In April of 2008, students in Kay Gonzalez-Vilbazo’s seminar on code-switching gave talks as part of a linguistics series known as University of Illinois at Chicago (UIC) Talks in Linguistics (TiL). The first Bilingualism Forum (BilForum) was organized by many of those students, and additional faculty, the following fall. The fifth installment took place on October 20-21 this year.
Carmel O'Shannessy was one of two keynote speakers at BilForum. The Forum, organized by graduate students, is held every two years and features talks on all aspects of bilingualism. Presenters came from all over the US and internationally. Carmel's talk, titled "Multilingualism and the emergence of Light Warlpiri, an Australian mixed language" was very well received. You can find the abstract below.

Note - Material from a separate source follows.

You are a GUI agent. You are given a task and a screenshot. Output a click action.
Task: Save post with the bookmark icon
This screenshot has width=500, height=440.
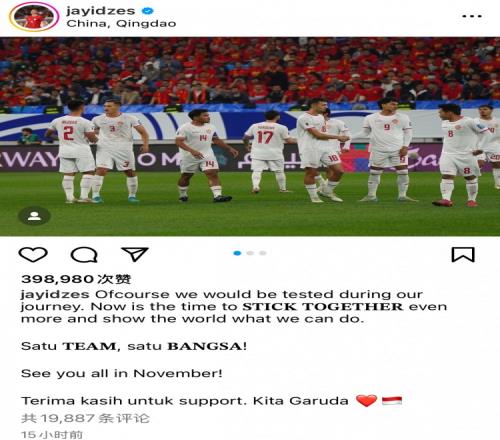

A combination of multilingual and sociocultural practices prompted the emergence of Light Warlpiri, a mixed language spoken in a Warlpiri community in northern Australia. In the 1970-80s adult speakers of Warlpiri in one community code-switched to very young children in a specific pattern that was then conventionalized by the children as a single code. The sources of Light Warlpiri are typologically different – English-lexified varieties (English and Kriol), and Australian Warlpiri (Pama-Nyungan). Defining features of Light Warlpiri are re-analyzed verbal structure, derived from English and Kriol, with innovations, combined with the Warlpiri nominal case-marking system. The system emerged about 40 years ago, allowing us the opportunity to track its origin and path of development. Light Warlpiri speakers are multilingual, also speaking Warlpiri and varieties of English, and switching between them fluidly.
In this paper I will first illustrate the multilingual sources of elements of Light Warlpiri grammar and phonology, and show how they combine in the new system. I will then turn to how speakers manage their multilingual repertoires, including differentiation between languages, interesting given that some properties of Light Warlpiri and Warlpiri overlap. Differentiation is seen in verbal structure, nominal morphology, phonotactics and lexical choices. Speaker practices include code-switching between Light Warlpiri and Warlpiri, which aids the maintenance of Warlpiri. Finally, I will address a mechanism of language change in multilingual contexts, arguing for a two-stage model of change, where consistent input from adults is taken up by children and altered incrementally through known processes of first language acquisition.